Serves a Crowd

Ricotta Stuffed Shells

March 11, 2011
5 Ratings
  • Serves 8
Author Notes

I've been making this forever, and everyone in my family loves it! It is a basic dish which definitely falls into "Comfort Food" category. In summer time, when there is plenty of tomatoes (and plenty of home-made tomato sauce!) use that home-made sauce instead of canned crushed tomatoes. And make sure you use LOTS of fresh basil! —Ausra

What You'll Need
  • Sauce
  • 28 ounces can of crushed tomatoes
  • 1 medium onion
  • 2 large carrots
  • 2 stalks of celery
  • 1 pound ground beef (or Italian sausage)
  • 2 tablespoons butter
  • 2 tablespoons white wine vinegar
  • salt and pepper
  • Shells
  • 1 1/2 pounds ricotta
  • 1 egg
  • 1 cup shredded mozzarella
  • 1 handful of fresh basil leaves
  • 2 tablespoons minced parsley
  • 1 garlic clove, minced
  • salt and pepper
  • 1 box of jumbo pasta shells
  1. Sauce: coarsely chop onion, peeled carrots and celery stalks and process them in the food processor in 3-4 pulses, until finely chopped.
  2. Heat the butter in a large pan or Dutch oven, add chopped vegetables and saute until soft, 2-3 min.
  3. Add ground meat, or sausage to the pan and brown it, while breaking it with a spatula into small bits.
  4. when the meat is all browned, add vinegar and cook until almost all liquid has evaporated.
  5. Add crushed tomatoes to the pan, season with salt and pepper, cover the pan with the lid and let the sauce simmer on medium-low heat for 20-25 minutes.
  6. Shells: first cook pasta shells in a plenty of salty water until almost cooked (you still want the shells to be a bit firm since they'll continue cooking when you bake them). Drain pasta and let it cool in colander while prepare the filling.
  7. In a large mixing bowl mix ricotta, shredded mozzarella, egg, minced garlic, finely chopped basil, parsley, salt and pepper.
  8. Assembling: pour the sauce into a large baking dish. I always use 9 x 13" Pyrex glass pan. Reserve about 1 1/2 cups of the sauce - you'll use it to top the shells.
  9. Spoon ricotta filling into shells, place them on top of the sauce, seam facing up. Keep filling all the shells and laying them in snug rows. When the baking dish is full, spoon some of the reserved sauce on top of the shells. Cover the dish with a large sheet of aluminum foil and bake in 450 F oven for about 20-25 minutes until sauce is bubbly and the shells are heated through.
  10. When ready to serve, garnish with some extra basil leaves - it will make the dish smell like heaven!
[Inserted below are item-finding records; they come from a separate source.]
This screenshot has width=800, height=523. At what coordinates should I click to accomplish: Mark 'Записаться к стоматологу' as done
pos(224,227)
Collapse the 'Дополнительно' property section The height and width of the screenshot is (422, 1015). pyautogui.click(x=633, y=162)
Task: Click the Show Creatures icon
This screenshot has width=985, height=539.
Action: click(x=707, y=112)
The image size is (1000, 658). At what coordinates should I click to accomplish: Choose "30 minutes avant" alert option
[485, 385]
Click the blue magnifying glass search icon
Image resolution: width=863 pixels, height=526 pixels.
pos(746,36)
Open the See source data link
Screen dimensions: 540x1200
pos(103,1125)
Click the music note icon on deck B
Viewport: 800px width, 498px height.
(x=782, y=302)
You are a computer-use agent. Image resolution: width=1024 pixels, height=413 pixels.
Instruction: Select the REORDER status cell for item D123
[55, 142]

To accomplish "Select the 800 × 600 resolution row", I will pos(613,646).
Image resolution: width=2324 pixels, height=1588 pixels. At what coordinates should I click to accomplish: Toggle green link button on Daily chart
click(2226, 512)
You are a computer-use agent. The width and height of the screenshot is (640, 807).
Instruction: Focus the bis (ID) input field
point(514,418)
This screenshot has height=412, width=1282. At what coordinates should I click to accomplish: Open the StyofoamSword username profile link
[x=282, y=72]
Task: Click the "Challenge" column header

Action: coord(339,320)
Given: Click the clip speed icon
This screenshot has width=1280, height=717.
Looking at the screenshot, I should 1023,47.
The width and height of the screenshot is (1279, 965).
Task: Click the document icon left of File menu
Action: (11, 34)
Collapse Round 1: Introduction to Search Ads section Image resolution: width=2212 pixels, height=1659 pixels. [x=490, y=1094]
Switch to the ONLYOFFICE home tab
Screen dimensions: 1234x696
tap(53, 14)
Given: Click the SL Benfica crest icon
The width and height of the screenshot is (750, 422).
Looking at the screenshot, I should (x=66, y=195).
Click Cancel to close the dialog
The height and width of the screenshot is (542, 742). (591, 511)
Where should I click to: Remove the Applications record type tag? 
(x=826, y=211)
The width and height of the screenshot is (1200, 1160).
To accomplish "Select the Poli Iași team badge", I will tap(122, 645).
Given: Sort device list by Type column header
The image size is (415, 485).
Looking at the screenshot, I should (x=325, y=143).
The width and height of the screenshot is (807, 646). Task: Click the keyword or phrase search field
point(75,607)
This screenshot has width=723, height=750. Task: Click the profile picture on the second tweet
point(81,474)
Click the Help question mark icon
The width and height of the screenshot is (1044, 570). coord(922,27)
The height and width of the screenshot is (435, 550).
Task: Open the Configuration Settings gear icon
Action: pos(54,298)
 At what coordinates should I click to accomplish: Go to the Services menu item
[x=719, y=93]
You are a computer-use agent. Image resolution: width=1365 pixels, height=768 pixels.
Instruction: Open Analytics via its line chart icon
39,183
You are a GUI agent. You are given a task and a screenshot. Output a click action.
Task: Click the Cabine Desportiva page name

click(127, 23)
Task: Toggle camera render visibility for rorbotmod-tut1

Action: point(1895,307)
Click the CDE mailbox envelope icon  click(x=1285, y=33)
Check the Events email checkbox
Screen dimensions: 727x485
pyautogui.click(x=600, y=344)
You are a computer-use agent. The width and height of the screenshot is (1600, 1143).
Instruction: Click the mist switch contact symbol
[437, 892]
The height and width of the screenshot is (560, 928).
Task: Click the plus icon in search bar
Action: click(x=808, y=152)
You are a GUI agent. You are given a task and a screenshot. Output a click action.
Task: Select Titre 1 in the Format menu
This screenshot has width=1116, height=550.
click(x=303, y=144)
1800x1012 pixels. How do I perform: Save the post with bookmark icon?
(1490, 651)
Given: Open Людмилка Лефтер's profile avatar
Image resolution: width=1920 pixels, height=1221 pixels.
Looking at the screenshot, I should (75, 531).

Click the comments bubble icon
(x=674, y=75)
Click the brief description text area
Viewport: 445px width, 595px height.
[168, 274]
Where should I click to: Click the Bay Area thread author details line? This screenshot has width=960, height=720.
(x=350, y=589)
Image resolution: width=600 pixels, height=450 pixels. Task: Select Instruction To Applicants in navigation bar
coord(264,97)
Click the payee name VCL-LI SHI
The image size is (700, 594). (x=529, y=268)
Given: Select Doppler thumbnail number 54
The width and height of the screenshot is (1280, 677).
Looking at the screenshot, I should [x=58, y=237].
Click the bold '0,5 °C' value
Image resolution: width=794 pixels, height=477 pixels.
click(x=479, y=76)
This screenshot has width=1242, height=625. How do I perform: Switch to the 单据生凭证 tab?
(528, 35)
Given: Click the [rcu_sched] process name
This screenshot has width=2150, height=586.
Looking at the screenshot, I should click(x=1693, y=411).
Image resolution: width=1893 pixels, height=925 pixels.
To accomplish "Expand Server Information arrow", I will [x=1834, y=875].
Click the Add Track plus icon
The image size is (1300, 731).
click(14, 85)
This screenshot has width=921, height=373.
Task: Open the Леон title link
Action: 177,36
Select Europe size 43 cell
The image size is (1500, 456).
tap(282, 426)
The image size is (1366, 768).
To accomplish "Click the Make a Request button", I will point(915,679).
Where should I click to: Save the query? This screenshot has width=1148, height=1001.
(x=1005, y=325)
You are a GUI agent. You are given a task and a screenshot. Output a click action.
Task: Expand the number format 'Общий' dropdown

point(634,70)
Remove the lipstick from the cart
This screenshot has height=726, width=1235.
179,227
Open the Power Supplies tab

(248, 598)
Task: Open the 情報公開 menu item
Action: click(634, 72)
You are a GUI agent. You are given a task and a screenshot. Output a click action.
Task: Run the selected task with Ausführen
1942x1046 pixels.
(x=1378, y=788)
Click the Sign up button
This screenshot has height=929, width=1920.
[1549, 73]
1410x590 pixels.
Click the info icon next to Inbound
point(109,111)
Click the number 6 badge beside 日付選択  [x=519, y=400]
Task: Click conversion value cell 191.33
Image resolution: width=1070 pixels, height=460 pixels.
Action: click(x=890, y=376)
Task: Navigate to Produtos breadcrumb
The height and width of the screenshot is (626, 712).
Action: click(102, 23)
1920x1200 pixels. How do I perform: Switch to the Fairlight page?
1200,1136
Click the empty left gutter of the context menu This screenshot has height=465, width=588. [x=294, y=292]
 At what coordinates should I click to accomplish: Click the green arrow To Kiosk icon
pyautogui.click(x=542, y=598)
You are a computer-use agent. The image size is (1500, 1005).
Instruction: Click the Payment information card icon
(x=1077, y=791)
See what other Food52ers are saying.

  • Amanda
  • food52fan
  • jenniebgood

4 Reviews

food52fan February 5, 2022
This is an easy and delicious recipe! I made the filling early in the day and it was very flavorful. I did not drain the ricotta (in answer to a question below). Will definitely make this again, thank you!
Amanda May 6, 2019
the recipe doesn't say anything about straining the ricotta, do you need to?
jenniebgood October 16, 2015
Ausra - Just wanted you to know this is absolutely my go-to recipe for stuffed shells. I have made them a dozen times since seeing this recipe on F52. I love it!
Amanda May 6, 2019
do you strain your ricotta when you make it?